Third, the 60 to 69 years age group showed the largest number of significant differences between the two tools. In men, the proportion at high risk of hip fracture qualified for intervention was significantly lower according to the TBS-FRAX® in those with normoglycemia, prediabetes, and diabetes. In women, the proportions at high risk of major osteoporotic fracture and hip fracture qualified for intervention were significantly higher according to the TBS-FRAX® in those with normoglycemia and prediabetes. However, no significant differences between the two tools were observed in those with diabetes. In summary, in individuals with diabetes, the use of TBS-FRAX® did not significantly change the proportion qualified for osteoporosis intervention except in men aged 60 to 69 years.

Our findings in individuals with diabetes are consistent with those obtained in studies that evaluated the prediction ability of the TBS-FRAX®. In a case-control study of 80 postmenopausal women with type 2 diabetes, no significant differences were observed between women with or without diabetes in the risk of major osteoporotic fracture and hip fracture assessed by FRAX® or TBS-FRAX® [39]. In contrast, the results from a cohort study based on the Manitoba BMD Registry showed that adjusting FRAX® with TBS was associated with a moderate and predominantly upward reclassification of 4.1% and 5.7% for major osteoporotic fracture (cut-off of 20%) and hip fracture (cut-off of 3%), respectively, in individuals with diabetes [17]. As the results of the Manitoba study did not present separately for men and women and in different age groups, they could not be compared directly with the present study. Furthermore, in the observational Geelong Osteoporosis Study of 1069 Australian adults, adjusting FRAX® with TBS resulted in higher scores in individuals with diabetes to a greater extent than in those with normoglycemia or impaired fasting glucose. The differences were particularly prominent in women under the age of 65 years [40]. In short, the clinical utility of adjusting FRAX® with TBS in predicting fracture risk in individuals with impaired glucose regulations are still equivocal. Further studies are warranted to clarify the predictive significance of the TBS-FRAX®, particularly in the early stage of glucose impairment.

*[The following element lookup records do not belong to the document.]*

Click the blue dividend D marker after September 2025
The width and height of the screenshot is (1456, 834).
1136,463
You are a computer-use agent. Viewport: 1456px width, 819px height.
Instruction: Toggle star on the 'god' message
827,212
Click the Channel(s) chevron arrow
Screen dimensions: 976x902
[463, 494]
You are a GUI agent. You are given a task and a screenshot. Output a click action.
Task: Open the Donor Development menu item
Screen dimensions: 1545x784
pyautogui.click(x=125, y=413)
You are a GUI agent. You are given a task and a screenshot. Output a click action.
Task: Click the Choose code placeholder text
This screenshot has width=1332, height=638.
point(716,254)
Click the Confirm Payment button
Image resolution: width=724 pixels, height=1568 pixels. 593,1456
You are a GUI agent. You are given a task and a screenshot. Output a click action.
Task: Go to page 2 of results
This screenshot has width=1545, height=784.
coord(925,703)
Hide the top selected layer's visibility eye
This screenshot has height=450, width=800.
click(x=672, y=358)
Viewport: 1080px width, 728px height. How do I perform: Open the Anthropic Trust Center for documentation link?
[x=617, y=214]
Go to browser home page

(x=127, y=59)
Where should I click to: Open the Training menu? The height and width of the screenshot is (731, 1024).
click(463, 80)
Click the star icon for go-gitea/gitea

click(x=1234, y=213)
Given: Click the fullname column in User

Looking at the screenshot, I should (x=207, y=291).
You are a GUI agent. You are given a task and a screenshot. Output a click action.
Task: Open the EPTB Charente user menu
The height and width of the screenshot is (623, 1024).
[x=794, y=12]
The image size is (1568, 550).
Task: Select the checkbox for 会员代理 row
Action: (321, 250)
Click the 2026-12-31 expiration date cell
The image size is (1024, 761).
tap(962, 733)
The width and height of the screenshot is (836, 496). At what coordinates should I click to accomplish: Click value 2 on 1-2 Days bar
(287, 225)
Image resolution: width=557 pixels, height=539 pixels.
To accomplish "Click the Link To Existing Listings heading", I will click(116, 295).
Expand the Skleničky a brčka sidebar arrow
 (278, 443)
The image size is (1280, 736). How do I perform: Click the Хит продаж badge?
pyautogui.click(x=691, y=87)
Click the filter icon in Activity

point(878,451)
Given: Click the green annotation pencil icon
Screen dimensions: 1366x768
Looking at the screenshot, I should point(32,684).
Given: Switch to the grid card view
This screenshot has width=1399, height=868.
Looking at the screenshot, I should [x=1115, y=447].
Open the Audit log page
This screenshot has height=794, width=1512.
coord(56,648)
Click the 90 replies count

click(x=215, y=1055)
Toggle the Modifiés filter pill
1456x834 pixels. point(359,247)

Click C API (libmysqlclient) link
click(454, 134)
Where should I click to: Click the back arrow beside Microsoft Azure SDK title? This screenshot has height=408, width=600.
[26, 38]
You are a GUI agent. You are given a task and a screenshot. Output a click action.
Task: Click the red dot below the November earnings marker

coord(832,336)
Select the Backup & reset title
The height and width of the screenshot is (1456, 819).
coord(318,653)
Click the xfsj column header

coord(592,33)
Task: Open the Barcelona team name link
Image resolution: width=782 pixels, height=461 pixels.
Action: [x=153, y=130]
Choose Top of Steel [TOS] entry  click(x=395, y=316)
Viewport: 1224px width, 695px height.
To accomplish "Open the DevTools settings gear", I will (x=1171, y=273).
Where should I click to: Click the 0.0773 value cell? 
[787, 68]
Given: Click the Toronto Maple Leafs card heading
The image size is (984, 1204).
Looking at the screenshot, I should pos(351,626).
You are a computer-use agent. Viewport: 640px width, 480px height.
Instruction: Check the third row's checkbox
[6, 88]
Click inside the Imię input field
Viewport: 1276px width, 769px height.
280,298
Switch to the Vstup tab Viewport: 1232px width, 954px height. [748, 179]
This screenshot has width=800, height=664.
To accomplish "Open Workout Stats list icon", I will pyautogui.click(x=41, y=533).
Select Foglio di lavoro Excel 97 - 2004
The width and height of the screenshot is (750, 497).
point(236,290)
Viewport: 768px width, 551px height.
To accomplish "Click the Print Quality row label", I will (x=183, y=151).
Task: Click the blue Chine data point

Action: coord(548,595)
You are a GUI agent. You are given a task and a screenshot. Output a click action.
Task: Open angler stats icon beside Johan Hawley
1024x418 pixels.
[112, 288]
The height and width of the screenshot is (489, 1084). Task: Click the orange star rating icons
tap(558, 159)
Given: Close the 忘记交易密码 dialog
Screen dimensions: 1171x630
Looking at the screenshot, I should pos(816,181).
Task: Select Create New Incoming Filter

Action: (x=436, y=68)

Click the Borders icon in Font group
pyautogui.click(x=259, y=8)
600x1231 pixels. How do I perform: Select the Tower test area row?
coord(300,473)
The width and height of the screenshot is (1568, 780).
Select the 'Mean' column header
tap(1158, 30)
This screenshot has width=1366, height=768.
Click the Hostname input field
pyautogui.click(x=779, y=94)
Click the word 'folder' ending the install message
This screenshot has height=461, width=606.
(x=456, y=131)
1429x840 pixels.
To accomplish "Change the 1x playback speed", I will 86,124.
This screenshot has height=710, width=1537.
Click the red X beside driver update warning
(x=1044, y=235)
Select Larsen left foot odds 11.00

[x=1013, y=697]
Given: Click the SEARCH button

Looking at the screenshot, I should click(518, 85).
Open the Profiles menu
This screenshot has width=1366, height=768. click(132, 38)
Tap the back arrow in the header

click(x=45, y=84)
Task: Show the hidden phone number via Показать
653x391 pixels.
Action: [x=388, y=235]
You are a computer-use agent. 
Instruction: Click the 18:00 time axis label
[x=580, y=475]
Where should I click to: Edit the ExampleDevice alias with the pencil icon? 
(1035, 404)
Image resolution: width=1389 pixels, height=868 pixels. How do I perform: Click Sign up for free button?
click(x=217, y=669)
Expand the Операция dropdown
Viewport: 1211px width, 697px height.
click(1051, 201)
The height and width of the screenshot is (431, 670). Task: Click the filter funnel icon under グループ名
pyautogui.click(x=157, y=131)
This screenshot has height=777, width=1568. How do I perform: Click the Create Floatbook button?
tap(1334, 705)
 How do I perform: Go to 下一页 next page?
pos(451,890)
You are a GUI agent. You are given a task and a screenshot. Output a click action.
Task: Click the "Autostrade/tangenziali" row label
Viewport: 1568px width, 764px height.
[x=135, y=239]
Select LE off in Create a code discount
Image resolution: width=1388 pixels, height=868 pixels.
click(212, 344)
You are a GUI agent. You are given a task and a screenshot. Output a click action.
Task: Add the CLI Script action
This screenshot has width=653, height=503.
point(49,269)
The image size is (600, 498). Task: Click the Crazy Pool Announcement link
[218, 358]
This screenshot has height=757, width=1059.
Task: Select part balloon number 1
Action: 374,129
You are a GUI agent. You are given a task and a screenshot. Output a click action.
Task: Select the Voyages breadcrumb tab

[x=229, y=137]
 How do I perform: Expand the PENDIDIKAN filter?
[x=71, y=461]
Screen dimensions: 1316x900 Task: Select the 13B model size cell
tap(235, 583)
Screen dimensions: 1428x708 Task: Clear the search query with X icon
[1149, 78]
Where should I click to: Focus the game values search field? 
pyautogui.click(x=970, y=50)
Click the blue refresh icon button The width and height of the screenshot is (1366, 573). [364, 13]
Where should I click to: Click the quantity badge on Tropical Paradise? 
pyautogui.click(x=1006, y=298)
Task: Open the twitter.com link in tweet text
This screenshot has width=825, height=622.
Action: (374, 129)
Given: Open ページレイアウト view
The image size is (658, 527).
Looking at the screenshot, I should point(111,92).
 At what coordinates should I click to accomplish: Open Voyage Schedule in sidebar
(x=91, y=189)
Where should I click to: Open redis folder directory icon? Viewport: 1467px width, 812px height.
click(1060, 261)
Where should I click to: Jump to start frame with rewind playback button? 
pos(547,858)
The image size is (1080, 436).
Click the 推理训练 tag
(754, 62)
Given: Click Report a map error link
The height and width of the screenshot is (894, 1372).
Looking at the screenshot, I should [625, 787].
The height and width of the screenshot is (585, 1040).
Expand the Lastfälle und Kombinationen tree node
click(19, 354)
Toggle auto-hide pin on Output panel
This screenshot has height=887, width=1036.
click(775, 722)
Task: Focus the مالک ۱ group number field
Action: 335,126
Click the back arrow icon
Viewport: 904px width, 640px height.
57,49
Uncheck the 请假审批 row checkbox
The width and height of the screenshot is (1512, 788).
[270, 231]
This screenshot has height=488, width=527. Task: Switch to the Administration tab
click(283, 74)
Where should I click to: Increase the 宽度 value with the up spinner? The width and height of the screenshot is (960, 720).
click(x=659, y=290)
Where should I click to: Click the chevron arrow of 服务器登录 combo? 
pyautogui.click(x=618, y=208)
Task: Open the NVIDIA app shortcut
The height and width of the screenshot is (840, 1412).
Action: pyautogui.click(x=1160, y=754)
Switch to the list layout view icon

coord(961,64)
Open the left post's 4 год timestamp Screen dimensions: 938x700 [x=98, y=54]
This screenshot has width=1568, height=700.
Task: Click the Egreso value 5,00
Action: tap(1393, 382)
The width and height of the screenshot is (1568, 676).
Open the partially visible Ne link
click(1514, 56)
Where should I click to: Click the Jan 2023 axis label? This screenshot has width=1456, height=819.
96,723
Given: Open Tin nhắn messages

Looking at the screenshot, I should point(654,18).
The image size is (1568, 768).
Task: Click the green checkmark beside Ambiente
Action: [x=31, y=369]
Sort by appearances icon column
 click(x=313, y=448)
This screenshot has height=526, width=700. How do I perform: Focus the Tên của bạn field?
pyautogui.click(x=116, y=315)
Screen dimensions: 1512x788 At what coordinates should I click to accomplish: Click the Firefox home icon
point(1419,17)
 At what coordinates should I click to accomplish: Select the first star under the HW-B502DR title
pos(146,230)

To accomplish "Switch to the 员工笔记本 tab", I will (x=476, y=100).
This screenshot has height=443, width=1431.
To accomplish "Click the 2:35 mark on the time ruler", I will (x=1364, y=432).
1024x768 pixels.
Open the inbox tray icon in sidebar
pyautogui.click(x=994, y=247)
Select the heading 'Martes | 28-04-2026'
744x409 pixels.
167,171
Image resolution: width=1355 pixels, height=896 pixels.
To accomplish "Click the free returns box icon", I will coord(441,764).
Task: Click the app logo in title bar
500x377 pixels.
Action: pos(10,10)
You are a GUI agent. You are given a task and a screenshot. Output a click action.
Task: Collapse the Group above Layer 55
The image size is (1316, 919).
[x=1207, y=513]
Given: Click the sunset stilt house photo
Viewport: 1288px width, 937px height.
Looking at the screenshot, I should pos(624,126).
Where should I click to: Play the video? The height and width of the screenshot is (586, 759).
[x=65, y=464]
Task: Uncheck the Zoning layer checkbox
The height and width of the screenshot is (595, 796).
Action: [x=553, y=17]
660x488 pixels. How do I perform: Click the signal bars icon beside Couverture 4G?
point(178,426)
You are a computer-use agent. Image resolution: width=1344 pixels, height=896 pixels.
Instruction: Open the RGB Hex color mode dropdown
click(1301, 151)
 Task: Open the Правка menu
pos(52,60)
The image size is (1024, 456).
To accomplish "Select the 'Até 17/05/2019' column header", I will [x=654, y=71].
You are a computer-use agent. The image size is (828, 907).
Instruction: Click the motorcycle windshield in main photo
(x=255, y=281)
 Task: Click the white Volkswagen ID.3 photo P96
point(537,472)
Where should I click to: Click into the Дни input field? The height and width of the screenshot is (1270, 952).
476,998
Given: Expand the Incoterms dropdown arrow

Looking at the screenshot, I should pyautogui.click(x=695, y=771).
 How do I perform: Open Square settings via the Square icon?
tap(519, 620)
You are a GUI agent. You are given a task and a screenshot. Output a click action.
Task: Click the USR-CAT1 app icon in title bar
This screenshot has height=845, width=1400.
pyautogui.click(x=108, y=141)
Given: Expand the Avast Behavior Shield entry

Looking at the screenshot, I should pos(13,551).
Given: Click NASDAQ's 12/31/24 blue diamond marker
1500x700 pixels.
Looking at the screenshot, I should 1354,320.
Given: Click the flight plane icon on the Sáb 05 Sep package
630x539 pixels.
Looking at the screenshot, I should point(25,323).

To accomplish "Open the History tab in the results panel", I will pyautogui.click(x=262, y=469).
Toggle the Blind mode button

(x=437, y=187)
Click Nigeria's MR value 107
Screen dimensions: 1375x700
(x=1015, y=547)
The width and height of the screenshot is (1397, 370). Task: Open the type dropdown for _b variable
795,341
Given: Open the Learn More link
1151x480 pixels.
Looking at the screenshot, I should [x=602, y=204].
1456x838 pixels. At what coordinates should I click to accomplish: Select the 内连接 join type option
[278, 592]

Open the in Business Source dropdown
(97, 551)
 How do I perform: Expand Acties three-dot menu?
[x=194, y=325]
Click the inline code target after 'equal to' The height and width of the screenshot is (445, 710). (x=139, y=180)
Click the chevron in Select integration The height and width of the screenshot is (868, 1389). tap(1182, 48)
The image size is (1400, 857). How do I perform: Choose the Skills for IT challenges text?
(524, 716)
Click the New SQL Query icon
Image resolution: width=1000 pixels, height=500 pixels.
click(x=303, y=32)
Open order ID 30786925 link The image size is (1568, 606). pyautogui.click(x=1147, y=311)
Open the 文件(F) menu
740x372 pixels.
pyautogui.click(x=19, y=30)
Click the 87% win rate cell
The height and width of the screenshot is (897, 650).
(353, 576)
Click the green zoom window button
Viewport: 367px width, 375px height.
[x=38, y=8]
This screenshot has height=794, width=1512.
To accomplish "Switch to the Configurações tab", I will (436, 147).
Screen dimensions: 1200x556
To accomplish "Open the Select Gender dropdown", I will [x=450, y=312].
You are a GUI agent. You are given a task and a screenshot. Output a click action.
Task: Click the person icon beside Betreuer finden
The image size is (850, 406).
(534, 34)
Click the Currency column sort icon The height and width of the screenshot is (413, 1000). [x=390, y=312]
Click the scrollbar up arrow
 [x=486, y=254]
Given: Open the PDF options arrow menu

This study had several limitations. First, the study used a cross-sectional study design based on review of medical records from a general health examination conducted in a regional teaching hospital. The study population was not a nationally representative sample. Second, we compared the differences in proportions of individuals at high risk of major osteoporotic fracture and hip fracture qualified for intervention according to the FRAX® and TBS-FRAX® scores. Longitudinal studies are needed to further examine whether adjusting FRAX® with TBS can significantly improve the accuracy of predicting future fracture risk, particularly in individuals with prediabetes. Third, information on the type of diabetes and whether anti-fracture medication was used is unavailable from the medical records of the general health examination. Fourth, the relatively large number of comparisons conducted in this study might increase the risk of type I error. Nevertheless, for the purpose of preventive identification, it may be more prudent to err on the side of false positives.

Despite the aforementioned limitations, this study has some strengths. First, our large study sample included both men and women over a broad range of adult ages. This is important as men are relatively understudied in osteoporosis research. Second, all our TBS measurements were conducted with the same densitometer and TBS algorithm, which eliminated potential differences in the results introduced by densitometers [41]. Third, the present study provided comprehensive comparisons of the risk of major osteoporotic fracture and hip fracture assessed by FRAX® or TBS-FRAX® separately for men and women of different age groups, as well as in individuals with normoglycemia, prediabetes, and diabetes.